To address this issue Sanyal has developed training programs in liver disease diagnosis and treatment, and works to incorporate them in primary care settings. He also developed a proprietary mouse strain to test potential therapeutics for the condition. Sanyal is the president, chair and chief medical officer of Sanyal Biotechnology, which was established to commercialize the mouse strain and was nationally recognized as one of the “Best University Startups” of 2016.

Sanyal said he will continue his work on NASH and hopes awareness of obesity-related diseases grows.

“We can’t rest now. We have major public health challenges globally and right here in Virginia. Incidences of pediatric obesity, diabetes and fatty liver disease are increasing and are really interconnected,” he said. “But these challenges shouldn’t be viewed as challenges. They are all opportunities for us to knock it out of the ballpark and we are on the cusp of doing that.”

I love being a detective; you are figuring out nature’s mysteries.

Sanyal added that it was a great honor to be recognized and that he “couldn’t imagine” not being a scientist.

“I love the discovery. I love being a detective; you are figuring out nature’s mysteries,” he said. “This award is very special because it is in Virginia. This is home. We hope we can use this as a platform to increase awareness about obesity-related complications.”

El-Shall, the Mary Eugenia Kapp chair in chemistry, is internationally known for his work in the fields of clusters and nanoscience, which is key in the area of catalysis for the development of clean transportation fuels and the production of new chemicals for pharmaceutical drugs.

El-Shall was selected for the Virginia Outstanding Scientist award because of his work in the area of nanocatalysis, or the use of nanoparticles to enhance reactions in energy and environmental applications. El-Shall is also known for work that helped shape techniques for efficient solar water desalination and removing heavy metals from polluted water. El-Shall said his entire research group deserved to be recognized.

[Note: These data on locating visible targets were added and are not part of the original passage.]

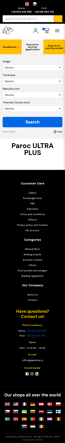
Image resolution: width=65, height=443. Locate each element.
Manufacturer (11, 89)
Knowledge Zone (32, 198)
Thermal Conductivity (16, 102)
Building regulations (32, 275)
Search (32, 122)
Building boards (32, 254)
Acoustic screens (32, 259)
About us (32, 294)
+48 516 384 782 (44, 11)
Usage (6, 61)
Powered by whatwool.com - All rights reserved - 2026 (32, 436)
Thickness (9, 75)
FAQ (32, 203)
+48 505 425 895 (21, 11)
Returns (32, 219)
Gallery (33, 192)
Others (32, 265)
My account (32, 230)
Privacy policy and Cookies (32, 225)
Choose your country (32, 439)
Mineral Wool (32, 249)
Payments (32, 208)
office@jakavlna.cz (32, 360)
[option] (35, 4)
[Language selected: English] (32, 4)
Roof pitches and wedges (32, 270)
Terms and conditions (32, 214)
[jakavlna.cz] (8, 30)
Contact (32, 300)
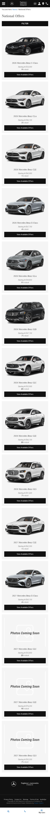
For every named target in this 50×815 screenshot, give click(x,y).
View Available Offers (25, 75)
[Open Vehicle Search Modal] (8, 811)
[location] (43, 3)
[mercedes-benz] (12, 3)
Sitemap (25, 799)
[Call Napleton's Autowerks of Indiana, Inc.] (46, 3)
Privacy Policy (8, 799)
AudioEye (43, 799)
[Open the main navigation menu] (3, 3)
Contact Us (17, 799)
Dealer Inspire (38, 803)
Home (14, 9)
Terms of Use (34, 799)
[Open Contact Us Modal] (25, 811)
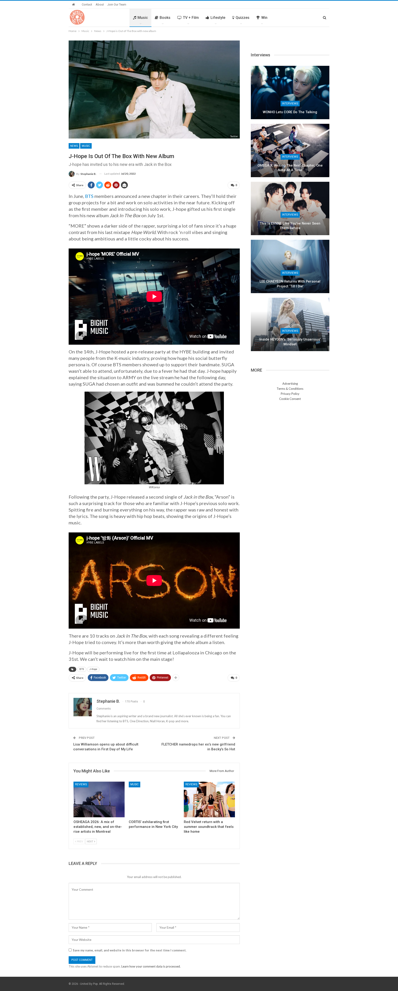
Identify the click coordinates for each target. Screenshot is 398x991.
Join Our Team (116, 4)
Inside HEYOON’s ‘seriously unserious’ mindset (290, 341)
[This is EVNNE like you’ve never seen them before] (290, 208)
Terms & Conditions (290, 388)
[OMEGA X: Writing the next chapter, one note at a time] (290, 150)
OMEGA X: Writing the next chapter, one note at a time (290, 167)
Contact (87, 4)
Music (143, 17)
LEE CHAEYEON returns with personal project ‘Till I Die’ (290, 283)
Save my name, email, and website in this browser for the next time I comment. (129, 950)
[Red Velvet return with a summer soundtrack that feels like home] (209, 799)
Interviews (290, 103)
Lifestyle (218, 17)
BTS (89, 196)
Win (264, 17)
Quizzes (242, 17)
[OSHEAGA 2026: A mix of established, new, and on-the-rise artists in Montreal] (99, 799)
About (100, 4)
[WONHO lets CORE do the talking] (290, 92)
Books (165, 17)
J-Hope (93, 669)
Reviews (81, 784)
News (74, 145)
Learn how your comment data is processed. (151, 966)
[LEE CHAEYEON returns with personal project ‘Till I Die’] (290, 266)
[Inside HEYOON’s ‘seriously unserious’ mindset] (290, 324)
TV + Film (191, 17)
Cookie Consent (290, 399)
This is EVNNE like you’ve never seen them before (290, 225)
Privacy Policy (290, 394)
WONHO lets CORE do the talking (290, 112)
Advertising (290, 383)
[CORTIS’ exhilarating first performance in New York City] (154, 799)
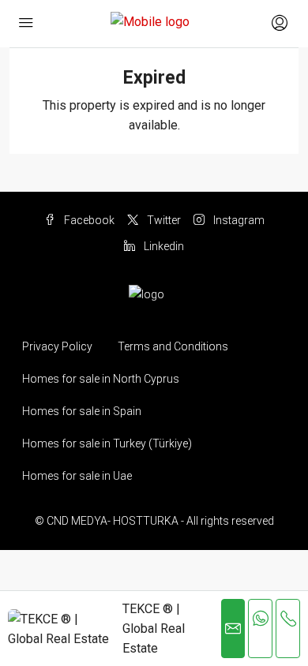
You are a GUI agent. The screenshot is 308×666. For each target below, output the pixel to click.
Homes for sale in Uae (77, 476)
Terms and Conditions (173, 346)
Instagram (238, 220)
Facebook (88, 220)
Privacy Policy (57, 346)
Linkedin (162, 246)
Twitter (163, 220)
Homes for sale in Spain (81, 411)
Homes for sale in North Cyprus (100, 378)
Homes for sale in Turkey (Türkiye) (107, 443)
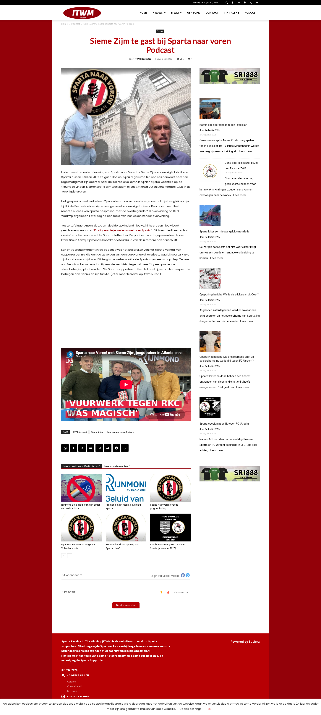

“I am really honored that I was chosen as a Virginia Outstanding Scientist for 2018. I feel that the members of my research group are being honored and recognized for their talent and dedication to understanding research,” he said. “I have had the privilege to work with more than 35 graduate students, 75 undergraduates and 25 postdoctoral fellows and visiting researchers in my lab over the past 29 years at VCU. I am grateful to them as well as to my colleagues at VCU for providing many opportunities for excellent research.”

Puru Jena, Ph.D., distinguished professor in the Department of Physics in the College of Humanities and Sciences, said El-Shall excels at inspiring his students.

“The first thing you teach the students is excitement about research and the joy that you get out of something that nobody has ever done, and to be able to tell the students how to be innovative [and] to chart your own course,” he said.

Another VCU researcher was recognized by Northam earlier on Thursday at the Outstanding Faculty Awards, which honor faculty at Virginia's public and private colleges and universities for contributions to teaching, research and public service.

Supriyo Bandyopadhyay, Ph.D., a commonwealth professor of Electrical and Computer Engineering in the School of Engineering, was one of 12 instructors recognized from across Virginia.

Bandyopadhyay has authored and co-authored nearly 400 research publications and received the University Award of Excellence in 2017.